22 July 2013

gotta love this guy #18 (keith Haring)


Who can not remember those funny looking cartoons of walking dogs and crawling men on the streets of SOHO and the village in 1979? These small cryptic characters were done with such subtlety, even a kind of grace. New York walls and subway cars during the late seventies were laced with the anarchy of twisted color, and I often felt like I was living in a prison; everywhere tags assaulted us. I was never fond of graffiti nor I have I changed much from that opinion over time.
So, Keith Haring's small endeavors around curbs, street gutters and lampposts were a welcome surprise for me. Of course, afterward he then became such a big star that I kind of lost interest in him over the years. And yet, I would see him around from time to time; coffee shops and bookstores in the village although I didn't know him personally. 

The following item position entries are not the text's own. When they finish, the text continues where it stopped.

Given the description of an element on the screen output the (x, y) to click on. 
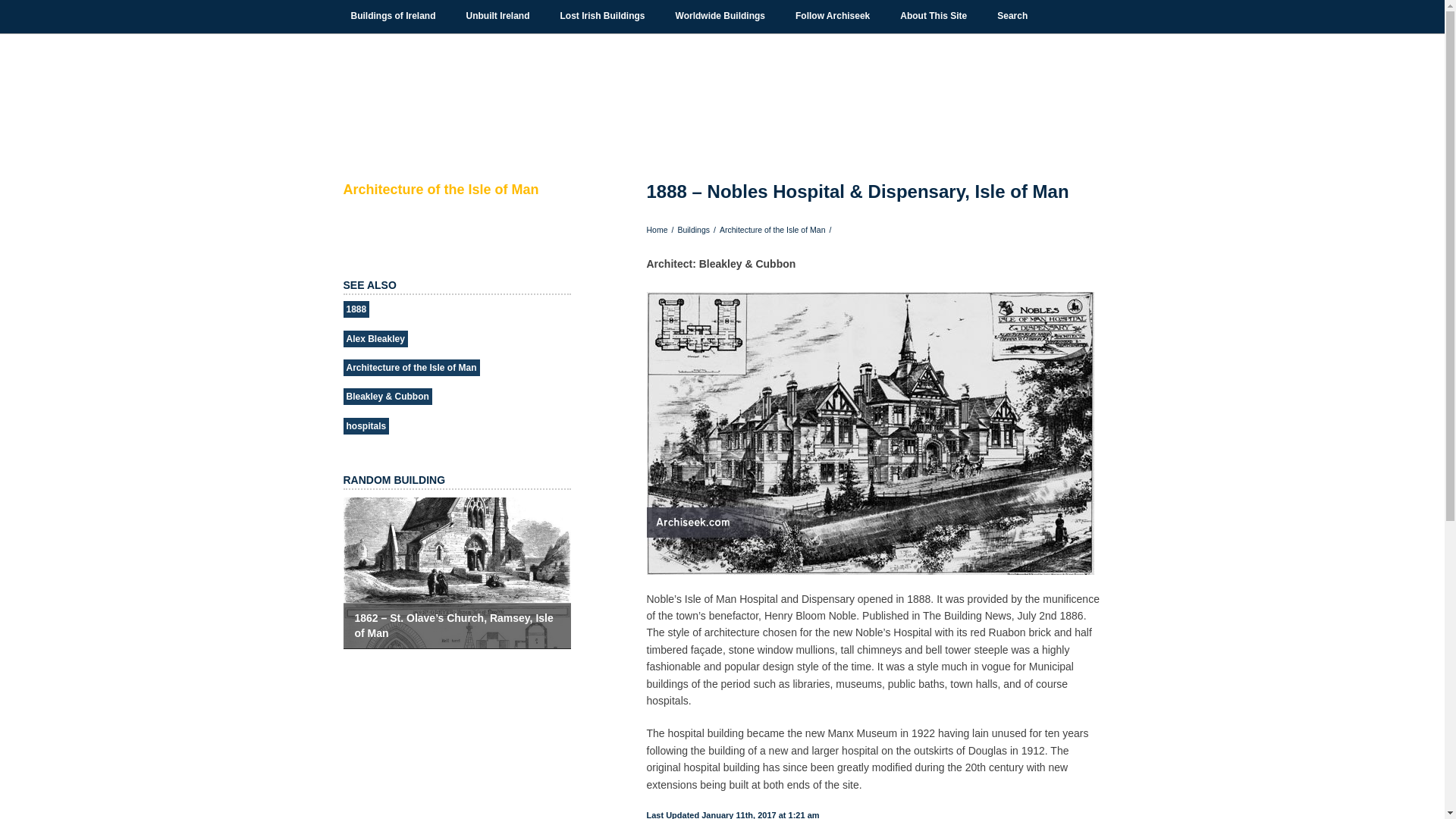
Buildings of Ireland (392, 16)
Worldwide Buildings (720, 16)
Lost Buildings of Ireland (602, 16)
Unbuilt Ireland (497, 16)
Buildings of Ireland (392, 16)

At the Musee d'Art Moderne in Paris I had gone to see Derain, Dufy, and Bonnard, not to see Keith Haring. But as I go see everything, anywhere, anytime, I made my way into the cavernous rooms where giant colorful canvass' were simply hung up without any frames. I only wished that I had had the instinct to film so much more than I did because with each room as I penetrated this show I increasing became more and more overwhelmed by the outburst of this guy's creativity. And, in truth, its not even the kind of painting I particularly enjoy, and yet, I found myself very moved by the show as a whole. He not only exhibits a wonderful graphic style, but also a tremendous sense of humor. He reveals a quiet intelligence, one which seems so prescient now looking back in time, one which offered a gritty and cryptic vision of our hurried lives today. I think that if he had lived a normal life span he would have grown into a more sophisticated painter. I see something in his late things which move away from that easy and familiar graphic style, one at which he became so adept, and into something more cohesive in an abstract way. It looked like he was moving into the less familiar and more painterly which is always more artistic than doing over and over again that which we know how to do. This is a great show and one which offers lots of surprises.